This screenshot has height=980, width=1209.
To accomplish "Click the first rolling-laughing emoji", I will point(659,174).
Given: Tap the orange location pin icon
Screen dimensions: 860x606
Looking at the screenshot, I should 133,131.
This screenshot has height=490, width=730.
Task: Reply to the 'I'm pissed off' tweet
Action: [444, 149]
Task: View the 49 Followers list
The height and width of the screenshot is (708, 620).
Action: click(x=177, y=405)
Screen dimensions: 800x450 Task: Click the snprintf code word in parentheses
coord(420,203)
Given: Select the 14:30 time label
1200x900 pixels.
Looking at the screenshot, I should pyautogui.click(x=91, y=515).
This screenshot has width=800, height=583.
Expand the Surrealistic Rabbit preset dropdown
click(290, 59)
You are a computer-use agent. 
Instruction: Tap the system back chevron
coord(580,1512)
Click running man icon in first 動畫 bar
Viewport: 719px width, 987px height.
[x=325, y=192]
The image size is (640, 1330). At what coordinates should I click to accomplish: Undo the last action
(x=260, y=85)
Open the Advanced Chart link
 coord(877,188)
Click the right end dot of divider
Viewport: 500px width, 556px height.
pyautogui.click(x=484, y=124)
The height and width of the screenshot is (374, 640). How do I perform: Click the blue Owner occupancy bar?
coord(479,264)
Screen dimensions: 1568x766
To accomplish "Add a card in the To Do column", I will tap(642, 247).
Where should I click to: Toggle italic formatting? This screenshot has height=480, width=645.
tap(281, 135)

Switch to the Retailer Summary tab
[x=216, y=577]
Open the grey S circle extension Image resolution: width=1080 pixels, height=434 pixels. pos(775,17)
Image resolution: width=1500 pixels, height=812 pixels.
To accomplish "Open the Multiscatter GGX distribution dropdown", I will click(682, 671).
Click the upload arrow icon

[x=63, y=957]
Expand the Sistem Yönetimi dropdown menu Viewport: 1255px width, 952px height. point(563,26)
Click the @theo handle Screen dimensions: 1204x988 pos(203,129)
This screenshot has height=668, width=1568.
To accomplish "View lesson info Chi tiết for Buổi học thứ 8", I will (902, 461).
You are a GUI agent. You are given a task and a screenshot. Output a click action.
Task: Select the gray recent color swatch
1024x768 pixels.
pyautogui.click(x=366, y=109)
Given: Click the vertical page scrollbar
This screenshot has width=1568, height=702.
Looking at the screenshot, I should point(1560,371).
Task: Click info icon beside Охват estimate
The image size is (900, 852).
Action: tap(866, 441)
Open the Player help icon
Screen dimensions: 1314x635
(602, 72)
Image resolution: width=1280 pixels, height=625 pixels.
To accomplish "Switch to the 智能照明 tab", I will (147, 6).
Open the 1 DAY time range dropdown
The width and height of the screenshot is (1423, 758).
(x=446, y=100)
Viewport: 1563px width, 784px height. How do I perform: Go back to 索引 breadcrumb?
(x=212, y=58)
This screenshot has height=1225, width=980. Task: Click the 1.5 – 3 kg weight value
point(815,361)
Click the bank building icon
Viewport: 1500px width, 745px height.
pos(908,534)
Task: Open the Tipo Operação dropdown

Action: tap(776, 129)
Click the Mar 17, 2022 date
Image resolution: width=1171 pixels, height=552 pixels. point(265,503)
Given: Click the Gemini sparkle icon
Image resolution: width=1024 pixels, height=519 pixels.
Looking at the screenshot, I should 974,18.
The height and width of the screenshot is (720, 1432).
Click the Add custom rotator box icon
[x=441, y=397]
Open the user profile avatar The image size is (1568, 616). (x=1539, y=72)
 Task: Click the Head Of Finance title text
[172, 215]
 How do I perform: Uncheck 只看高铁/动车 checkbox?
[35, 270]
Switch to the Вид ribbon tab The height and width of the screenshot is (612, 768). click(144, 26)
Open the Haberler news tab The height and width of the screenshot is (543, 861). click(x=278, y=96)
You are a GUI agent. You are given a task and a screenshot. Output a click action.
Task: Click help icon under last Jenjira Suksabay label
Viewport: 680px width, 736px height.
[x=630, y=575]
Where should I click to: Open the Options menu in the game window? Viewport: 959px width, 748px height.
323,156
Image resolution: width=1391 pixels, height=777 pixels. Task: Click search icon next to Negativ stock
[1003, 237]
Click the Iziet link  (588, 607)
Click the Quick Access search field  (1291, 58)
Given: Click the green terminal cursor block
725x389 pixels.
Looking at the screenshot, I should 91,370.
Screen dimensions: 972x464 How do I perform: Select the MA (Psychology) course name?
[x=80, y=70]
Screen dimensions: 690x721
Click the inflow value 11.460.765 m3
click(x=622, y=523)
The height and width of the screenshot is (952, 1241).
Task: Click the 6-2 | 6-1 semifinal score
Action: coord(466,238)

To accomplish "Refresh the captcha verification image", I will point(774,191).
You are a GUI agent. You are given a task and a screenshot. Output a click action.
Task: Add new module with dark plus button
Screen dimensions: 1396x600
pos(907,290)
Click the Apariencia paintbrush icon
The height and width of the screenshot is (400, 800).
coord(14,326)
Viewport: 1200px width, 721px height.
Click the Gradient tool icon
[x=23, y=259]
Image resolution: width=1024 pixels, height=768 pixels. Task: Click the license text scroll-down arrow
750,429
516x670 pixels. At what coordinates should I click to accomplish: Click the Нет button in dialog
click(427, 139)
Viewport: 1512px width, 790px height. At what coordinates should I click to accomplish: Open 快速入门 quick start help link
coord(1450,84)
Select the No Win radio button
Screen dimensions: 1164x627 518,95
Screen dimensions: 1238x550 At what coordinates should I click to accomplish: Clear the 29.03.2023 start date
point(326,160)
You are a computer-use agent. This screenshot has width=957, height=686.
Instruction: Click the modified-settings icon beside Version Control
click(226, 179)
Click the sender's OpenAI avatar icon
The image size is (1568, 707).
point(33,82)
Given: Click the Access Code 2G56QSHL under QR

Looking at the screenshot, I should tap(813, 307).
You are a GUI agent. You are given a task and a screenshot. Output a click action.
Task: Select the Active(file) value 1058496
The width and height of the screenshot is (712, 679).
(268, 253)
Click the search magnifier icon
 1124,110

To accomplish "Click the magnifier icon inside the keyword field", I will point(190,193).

- **About this exercise**: Your answer must be the full listing above, reproduced exactly.

- **Result of the task**:
This screenshot has height=980, width=1209.
To accomplish "Click the first rolling-laughing emoji", I will point(659,174).
Given: Tap the orange location pin icon
Screen dimensions: 860x606
Looking at the screenshot, I should 133,131.
This screenshot has height=490, width=730.
Task: Reply to the 'I'm pissed off' tweet
Action: [444, 149]
Task: View the 49 Followers list
The height and width of the screenshot is (708, 620).
Action: click(x=177, y=405)
Screen dimensions: 800x450 Task: Click the snprintf code word in parentheses
coord(420,203)
Given: Select the 14:30 time label
1200x900 pixels.
Looking at the screenshot, I should pyautogui.click(x=91, y=515).
This screenshot has width=800, height=583.
Expand the Surrealistic Rabbit preset dropdown
click(290, 59)
You are a computer-use agent. 
Instruction: Tap the system back chevron
coord(580,1512)
Click running man icon in first 動畫 bar
Viewport: 719px width, 987px height.
[x=325, y=192]
The image size is (640, 1330). At what coordinates should I click to accomplish: Undo the last action
(x=260, y=85)
Open the Advanced Chart link
 coord(877,188)
Click the right end dot of divider
Viewport: 500px width, 556px height.
pyautogui.click(x=484, y=124)
The height and width of the screenshot is (374, 640). How do I perform: Click the blue Owner occupancy bar?
coord(479,264)
Screen dimensions: 1568x766
To accomplish "Add a card in the To Do column", I will tap(642, 247).
Where should I click to: Toggle italic formatting? This screenshot has height=480, width=645.
tap(281, 135)

Switch to the Retailer Summary tab
[x=216, y=577]
Open the grey S circle extension Image resolution: width=1080 pixels, height=434 pixels. pos(775,17)
Image resolution: width=1500 pixels, height=812 pixels.
To accomplish "Open the Multiscatter GGX distribution dropdown", I will click(682, 671).
Click the upload arrow icon

[x=63, y=957]
Expand the Sistem Yönetimi dropdown menu Viewport: 1255px width, 952px height. point(563,26)
Click the @theo handle Screen dimensions: 1204x988 pos(203,129)
This screenshot has height=668, width=1568.
To accomplish "View lesson info Chi tiết for Buổi học thứ 8", I will (902, 461).
You are a GUI agent. You are given a task and a screenshot. Output a click action.
Task: Select the gray recent color swatch
1024x768 pixels.
pyautogui.click(x=366, y=109)
Given: Click the vertical page scrollbar
This screenshot has width=1568, height=702.
Looking at the screenshot, I should point(1560,371).
Task: Click info icon beside Охват estimate
The image size is (900, 852).
Action: tap(866, 441)
Open the Player help icon
Screen dimensions: 1314x635
(602, 72)
Image resolution: width=1280 pixels, height=625 pixels.
To accomplish "Switch to the 智能照明 tab", I will (147, 6).
Open the 1 DAY time range dropdown
The width and height of the screenshot is (1423, 758).
(x=446, y=100)
Viewport: 1563px width, 784px height. How do I perform: Go back to 索引 breadcrumb?
(x=212, y=58)
This screenshot has height=1225, width=980. Task: Click the 1.5 – 3 kg weight value
point(815,361)
Click the bank building icon
Viewport: 1500px width, 745px height.
pos(908,534)
Task: Open the Tipo Operação dropdown

Action: tap(776, 129)
Click the Mar 17, 2022 date
Image resolution: width=1171 pixels, height=552 pixels. point(265,503)
Given: Click the Gemini sparkle icon
Image resolution: width=1024 pixels, height=519 pixels.
Looking at the screenshot, I should 974,18.
The height and width of the screenshot is (720, 1432).
Click the Add custom rotator box icon
[x=441, y=397]
Open the user profile avatar The image size is (1568, 616). (x=1539, y=72)
 Task: Click the Head Of Finance title text
[172, 215]
 How do I perform: Uncheck 只看高铁/动车 checkbox?
[35, 270]
Switch to the Вид ribbon tab The height and width of the screenshot is (612, 768). click(144, 26)
Open the Haberler news tab The height and width of the screenshot is (543, 861). click(x=278, y=96)
You are a GUI agent. You are given a task and a screenshot. Output a click action.
Task: Click help icon under last Jenjira Suksabay label
Viewport: 680px width, 736px height.
[x=630, y=575]
Where should I click to: Open the Options menu in the game window? Viewport: 959px width, 748px height.
323,156
Image resolution: width=1391 pixels, height=777 pixels. Task: Click search icon next to Negativ stock
[1003, 237]
Click the Iziet link  (588, 607)
Click the Quick Access search field  (1291, 58)
Given: Click the green terminal cursor block
725x389 pixels.
Looking at the screenshot, I should 91,370.
Screen dimensions: 972x464 How do I perform: Select the MA (Psychology) course name?
[x=80, y=70]
Screen dimensions: 690x721
Click the inflow value 11.460.765 m3
click(x=622, y=523)
The height and width of the screenshot is (952, 1241).
Task: Click the 6-2 | 6-1 semifinal score
Action: coord(466,238)

To accomplish "Refresh the captcha verification image", I will point(774,191).
You are a GUI agent. You are given a task and a screenshot. Output a click action.
Task: Add new module with dark plus button
Screen dimensions: 1396x600
pos(907,290)
Click the Apariencia paintbrush icon
The height and width of the screenshot is (400, 800).
coord(14,326)
Viewport: 1200px width, 721px height.
Click the Gradient tool icon
[x=23, y=259]
Image resolution: width=1024 pixels, height=768 pixels. Task: Click the license text scroll-down arrow
750,429
516x670 pixels. At what coordinates should I click to accomplish: Click the Нет button in dialog
click(427, 139)
Viewport: 1512px width, 790px height. At what coordinates should I click to accomplish: Open 快速入门 quick start help link
coord(1450,84)
Select the No Win radio button
Screen dimensions: 1164x627 518,95
Screen dimensions: 1238x550 At what coordinates should I click to accomplish: Clear the 29.03.2023 start date
point(326,160)
You are a computer-use agent. This screenshot has width=957, height=686.
Instruction: Click the modified-settings icon beside Version Control
click(226, 179)
Click the sender's OpenAI avatar icon
The image size is (1568, 707).
point(33,82)
Given: Click the Access Code 2G56QSHL under QR

Looking at the screenshot, I should tap(813, 307).
You are a GUI agent. You are given a task and a screenshot. Output a click action.
Task: Select the Active(file) value 1058496
The width and height of the screenshot is (712, 679).
(268, 253)
Click the search magnifier icon
 1124,110

To accomplish "Click the magnifier icon inside the keyword field", I will point(190,193).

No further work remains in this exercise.